Revealing the memory effect in phototransistors with vertical phase separation of conjugated/insulating polymer blends through film-on-water interface self-assembly

Abstract

This study utilizes a blend of poly (3-hexylthiophene) (P3HT) and poly (1-pyrenemethyl methacrylate) (PPyMA) polymers to achieve vertical phase separation through air/liquid interface self-assembly. Due to the surface energy mismatch of these blends, a bilayer structure is formed between the conjugated and insulating polymers. The blended thin films are applied to phototransistor memory devices, with PPyMA as a photoactive electret and P3HT as a semiconductor channel. A comparative study of the two-transfer direction water side (forward structure) and air side (reverse structure) reveals that the vertical phase separation morphology of the aromatic side groups in PPyMA, along with its conjugation, is closely related to the photoresponse, memory retention, and durability of the photomemory devices.

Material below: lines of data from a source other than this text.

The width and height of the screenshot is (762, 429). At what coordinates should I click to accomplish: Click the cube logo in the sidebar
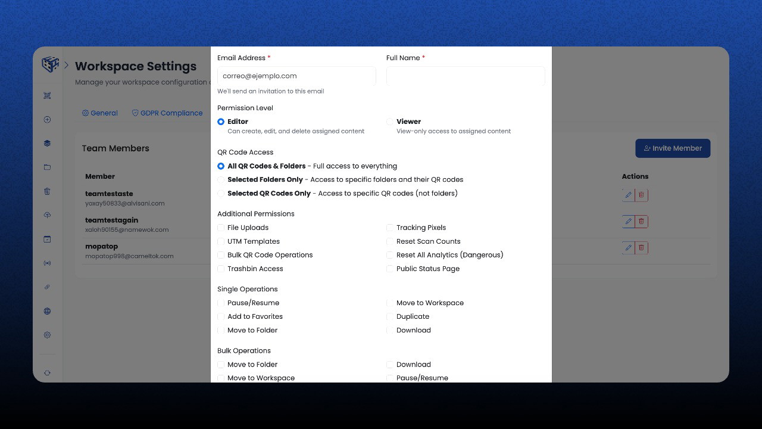pos(50,64)
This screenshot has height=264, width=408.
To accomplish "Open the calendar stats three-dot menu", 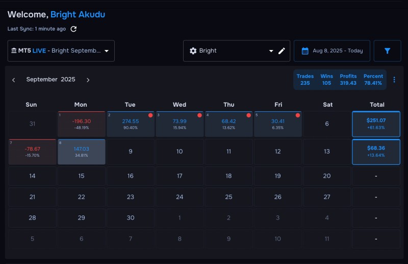I will coord(394,80).
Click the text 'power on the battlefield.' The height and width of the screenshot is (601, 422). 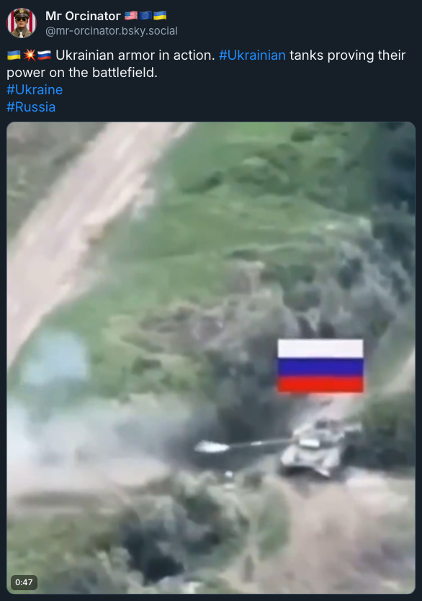point(82,73)
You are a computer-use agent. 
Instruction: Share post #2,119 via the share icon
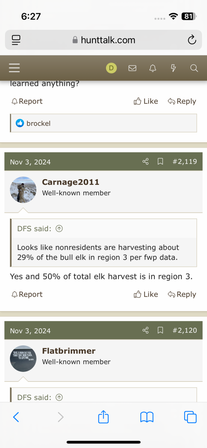146,162
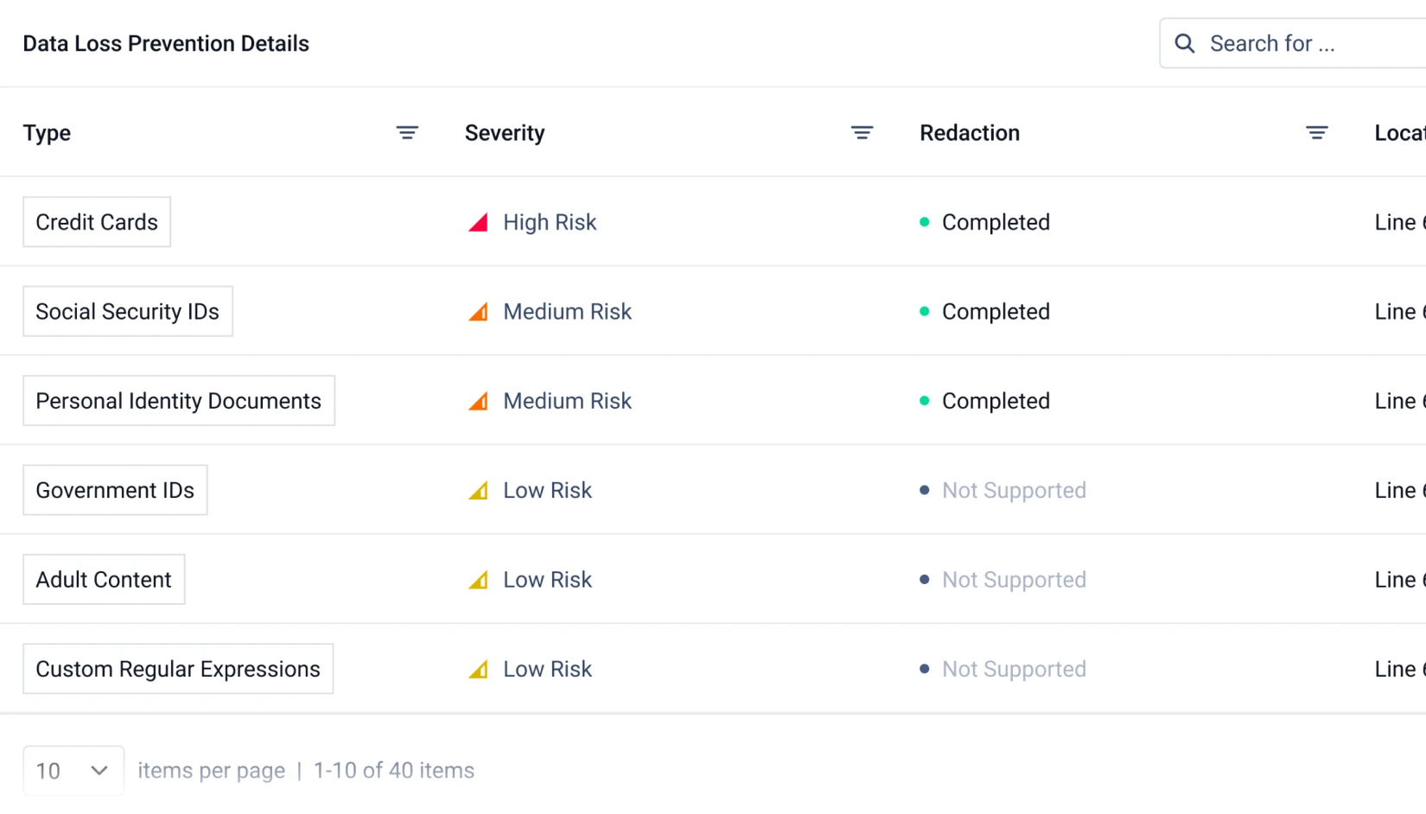This screenshot has width=1426, height=814.
Task: Click the red High Risk severity icon
Action: (478, 223)
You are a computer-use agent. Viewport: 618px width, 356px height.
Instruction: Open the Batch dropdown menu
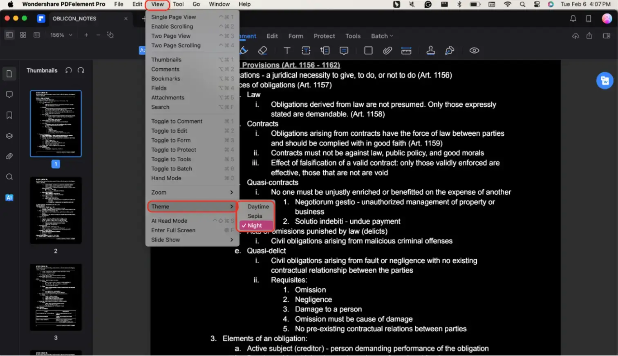(381, 36)
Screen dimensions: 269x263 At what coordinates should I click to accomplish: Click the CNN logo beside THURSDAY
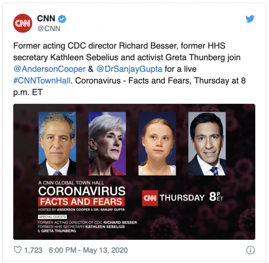(150, 198)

Electrical analysis shows that the device fabricated with the forward transfer (P3HT/PPyMA) can achieve photo writing through exposure to ultraviolet light at 265 nm, 310 nm, 365 nm, and blue light at 455 nm, while electrical erasure is performed via gate bias, resulting in a wide memory window (∼48.7 V). The device also exhibits a stable memory ratio in repeated write/erase measurements and long-term stability exceeding 10⁴ s. In contrast, the device fabricated with the reverse transfer (PPyMA/P3HT), due to the reverse bilayer structure, required hole injection to pass through the insulating PPyMA layer, and holes may recombine with stored electrons during vertical transport, thereby dismissing the memory mechanism. As a result, the device cannot effectively store charges to achieve memory retention. This study demonstrates vertical phase separation through air/liquid interface self-assembly and reveals the photoresponse and charge storage mechanisms of photomemory devices.